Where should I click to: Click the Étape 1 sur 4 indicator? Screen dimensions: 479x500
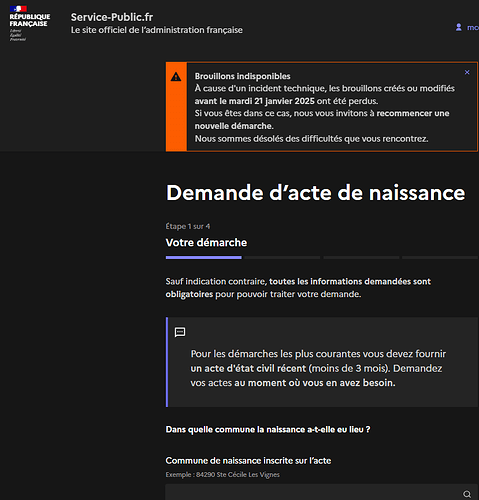point(188,226)
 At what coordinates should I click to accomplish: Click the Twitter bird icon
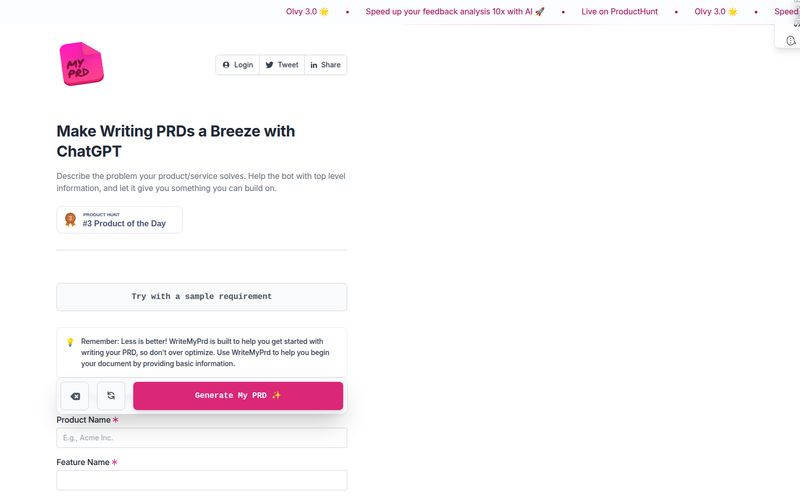pyautogui.click(x=269, y=65)
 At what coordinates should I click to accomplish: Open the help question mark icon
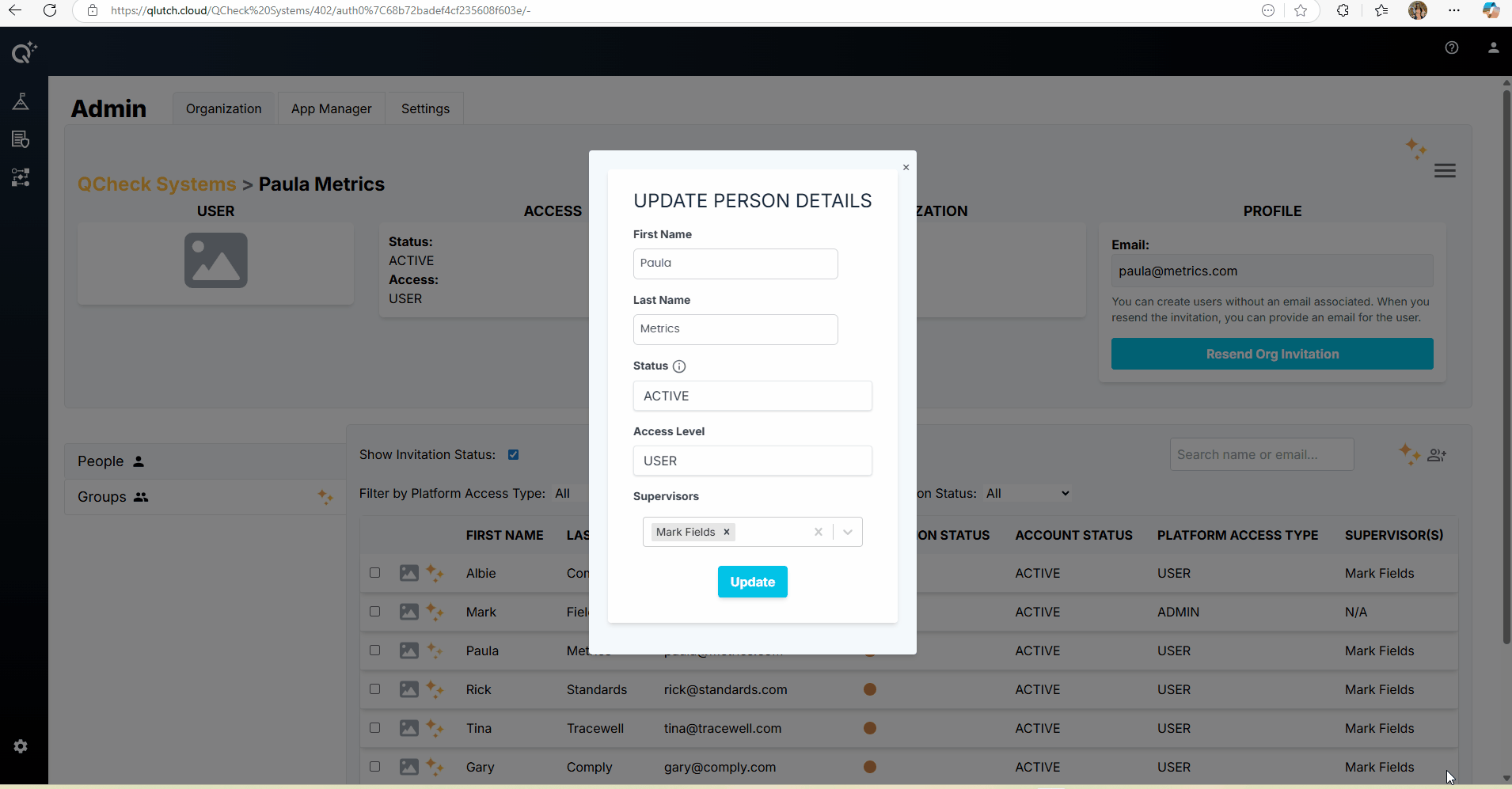[x=1451, y=47]
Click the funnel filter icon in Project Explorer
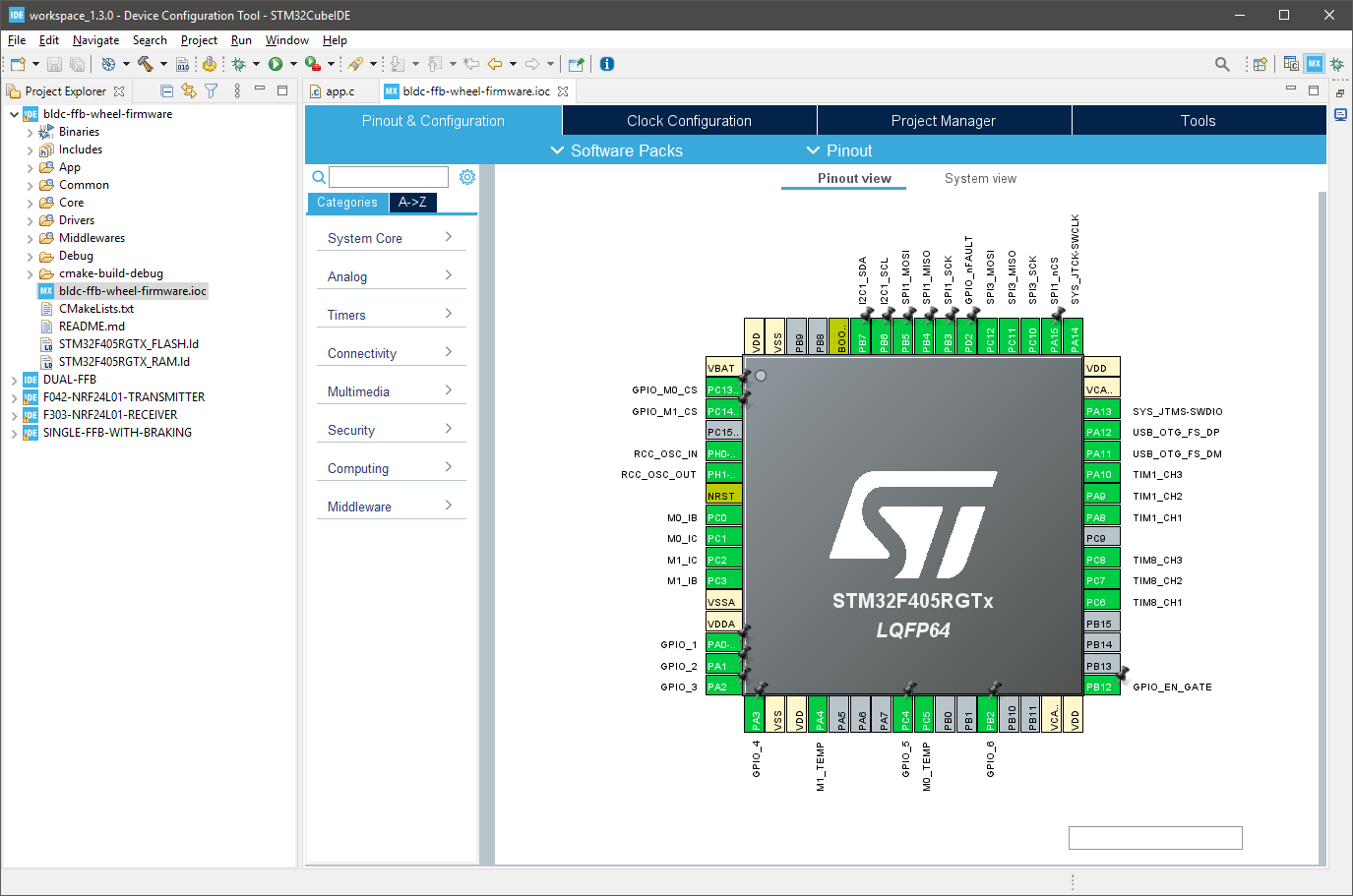This screenshot has width=1353, height=896. coord(211,90)
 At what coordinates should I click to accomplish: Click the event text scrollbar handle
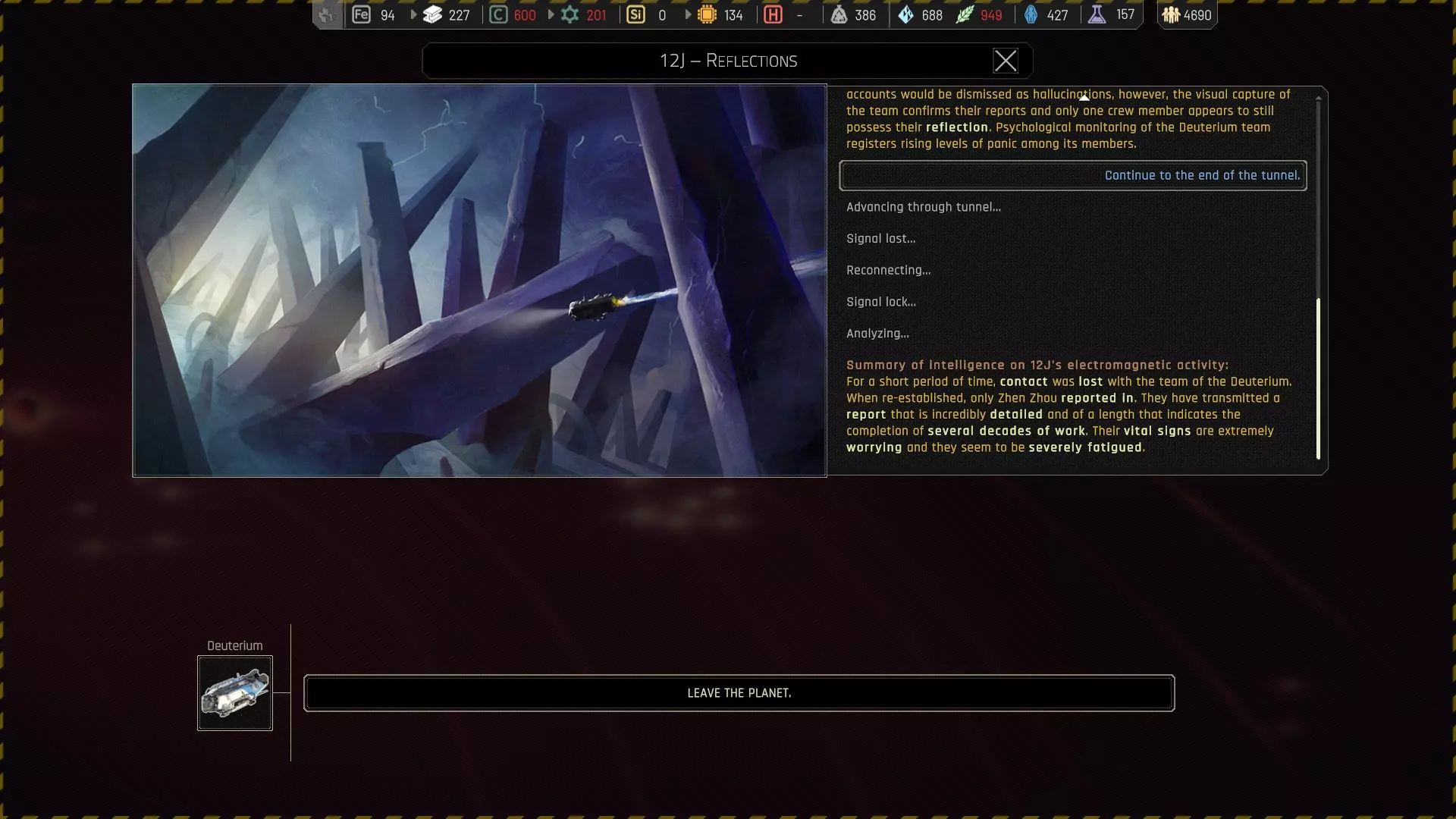(1318, 378)
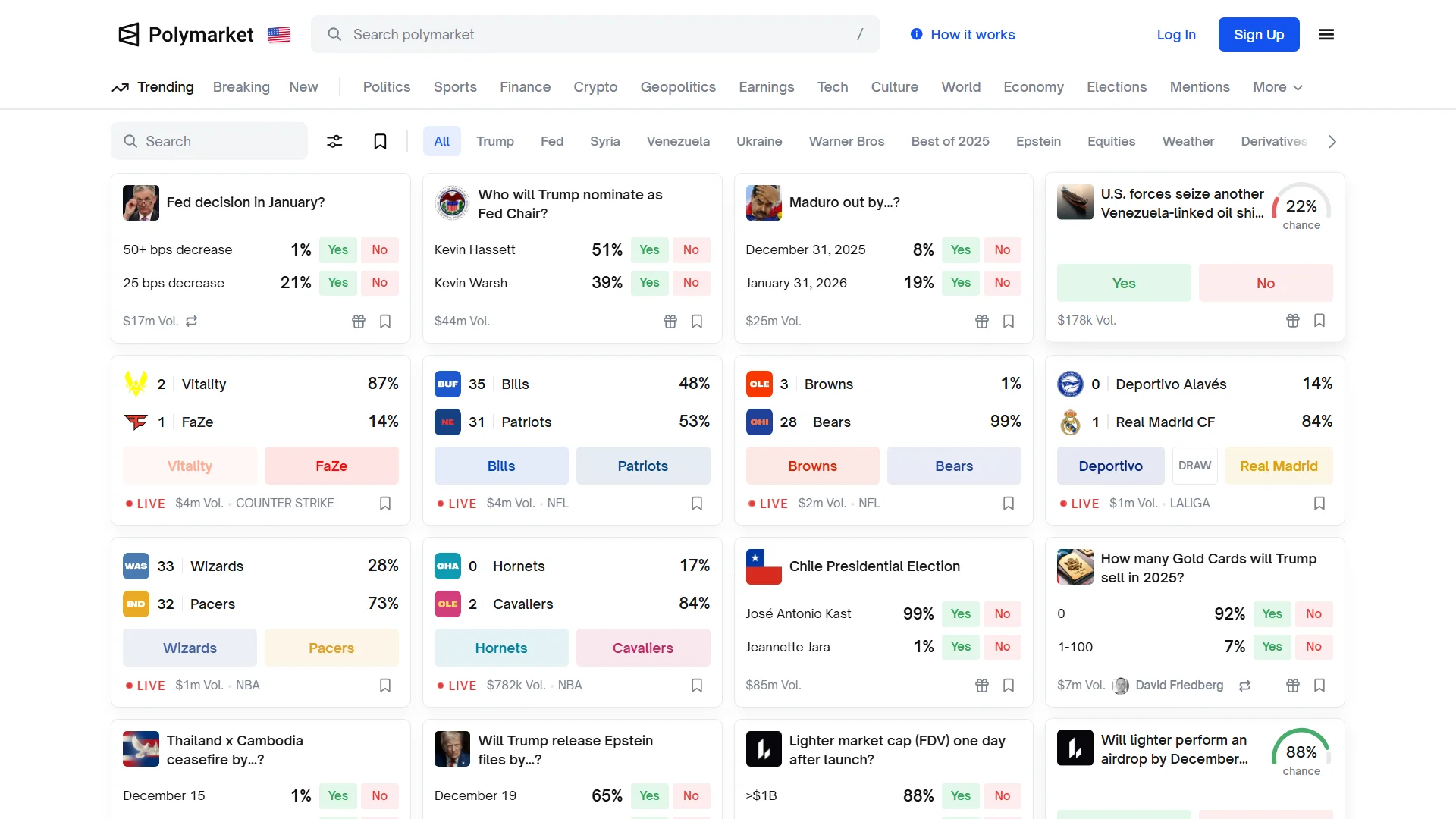Select the Crypto category tab
This screenshot has width=1456, height=819.
point(595,87)
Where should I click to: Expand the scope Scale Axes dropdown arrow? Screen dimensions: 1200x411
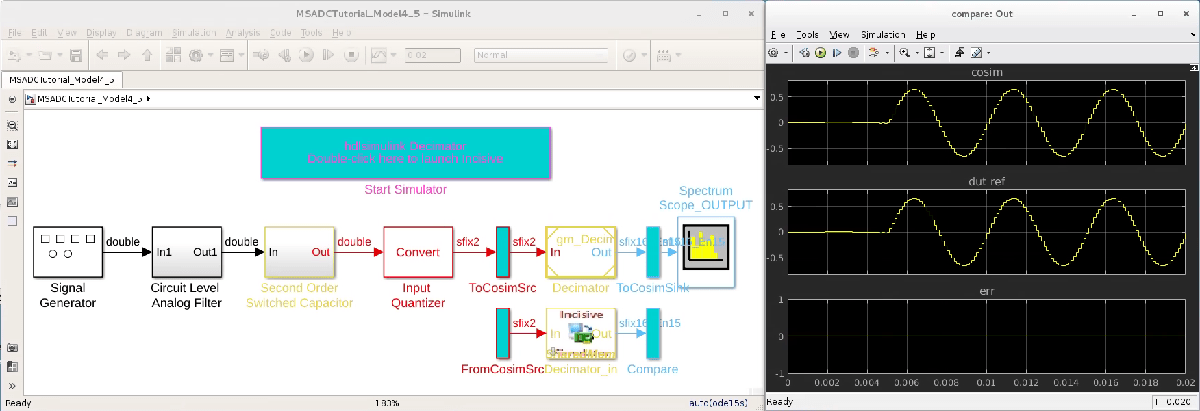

[Stated exercise]:
Convert the items above into a JSON list of strings, one string per line, with blank lines left out. Leave the pictures out.

[Full answer]:
[
  "Where should I click to: Click the Étape 1 sur 4 indicator? Screen dimensions: 479x500",
  "point(188,226)",
  " At what coordinates should I click to accomplish: Click the Twitter bird icon",
  "pyautogui.click(x=269, y=65)",
  " At what coordinates should I click to accomplish: Open the help question mark icon",
  "[x=1451, y=47]",
  "Click the funnel filter icon in Project Explorer",
  "This screenshot has width=1353, height=896. coord(211,90)",
  " At what coordinates should I click to accomplish: Click the event text scrollbar handle",
  "(1318, 378)",
  "Select the Crypto category tab",
  "This screenshot has width=1456, height=819.",
  "point(595,87)",
  "Where should I click to: Expand the scope Scale Axes dropdown arrow? Screen dimensions: 1200x411"
]